A 2018 survey found 77% of American households are now gardening,1 a new all-time high. On average, $503 is spent per household each year, which is up almost $100 from 2017.
The good news is that gardening doesn’t have to be expensive. Here are some cost-friendly tips to help you get your grow on, without drying up your budget.
Plan before you plant. Learn what grows best in the region you live, and read plant tags and seed packets thoroughly. The quickest way to waste money gardening is to kill your plants, so make sure you know the essential info for each plant (like how much water and sun it needs) before you get going.
Start from seeds. It’s always going to be more cost-efficient to buy seeds than to buy full grown plants. For example, you can typically buy a pack of 100 seeds for less than two bucks, while it could cost about 50¢ per plant at a nursery.2 Here’s a pro tip: Seed swaps are quite common in the gardening community and are a great way to add some new plants to your garden for no cost. The Great American Seed Swap Facebook Group has over 18,000 members and counting.
Grow your own groceries. Growing your own food is a fantastic, money-saving way to put your green thumb to good use. It’s also healthy and incredibly rewarding. Here are 10 easy to grow fruits, veggies and herbs to fill your garden with.
Pick out some perennials. Perennials are essentially long-term investments. They are a bit more expensive and take longer to grow, but since they come back every year, you get a nice bang for your buck if you plan on staying on top of your garden year after year.
Make your own fertilizers. Healthy plants start with healthy soil. But instead of using store-bought fertilizer to treat your soil, try making your own. Everything from egg shells to bananas to coffee grounds can provide proper nutrients to certain plants. Check out this article for more details and instructions on how to make inexpensive homemade fertilizer.
Use cardboard to kill weeds. Cardboard is one of the easiest, cheapest ways to control weeds. All you need to do is lay down some cardboard over the unwanted plants, soak it with water, and cover it with a layer of mulch. It’s 100% biodegradable and should last a season or two.
Make your own pots and planters. Used (and cleaned) yogurt containers and egg cartons make for great seedling holders. You can also easily turn a stack of old newspapers into biodegradable seed-starter pots.
Borrow or buy used tools. Instead of buying new rakes, shovels or shears ask around to see if a fellow gardener has some tools you can borrow for a weekend. Craigslist, eBay, and garage/estate sales are also great places to find tools for dirt cheap.
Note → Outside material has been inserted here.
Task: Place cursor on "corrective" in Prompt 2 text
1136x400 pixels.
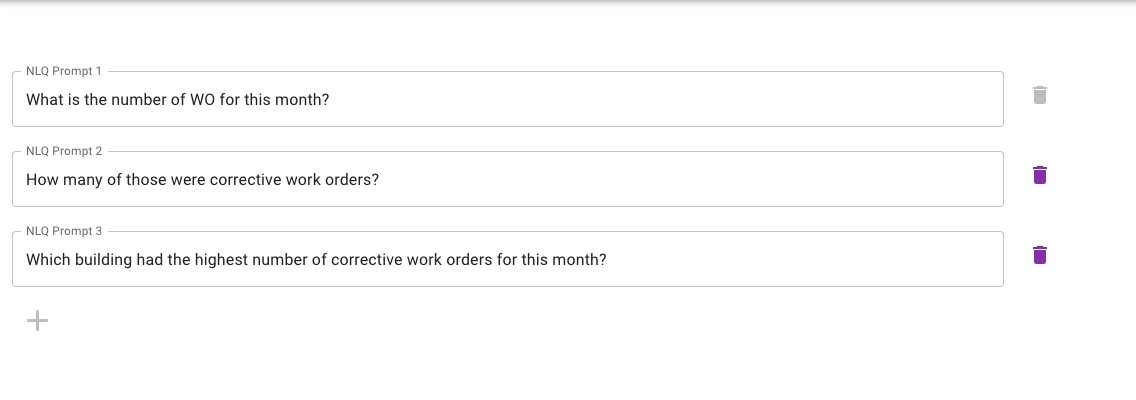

Don’t hate, propagate. Propagation is the process of using seeds, cuttings or other parts from one plant to then plant a new one. So, if your friend or neighbor has some beautiful African violets in bloom, ask if you can grab some cuttings and then grow some of your own.
You’re ready to grow
As you can see, there’s really no reason to let your gardening habits become the root of your money problems. Follow these tips and both your garden and your budget will thrive.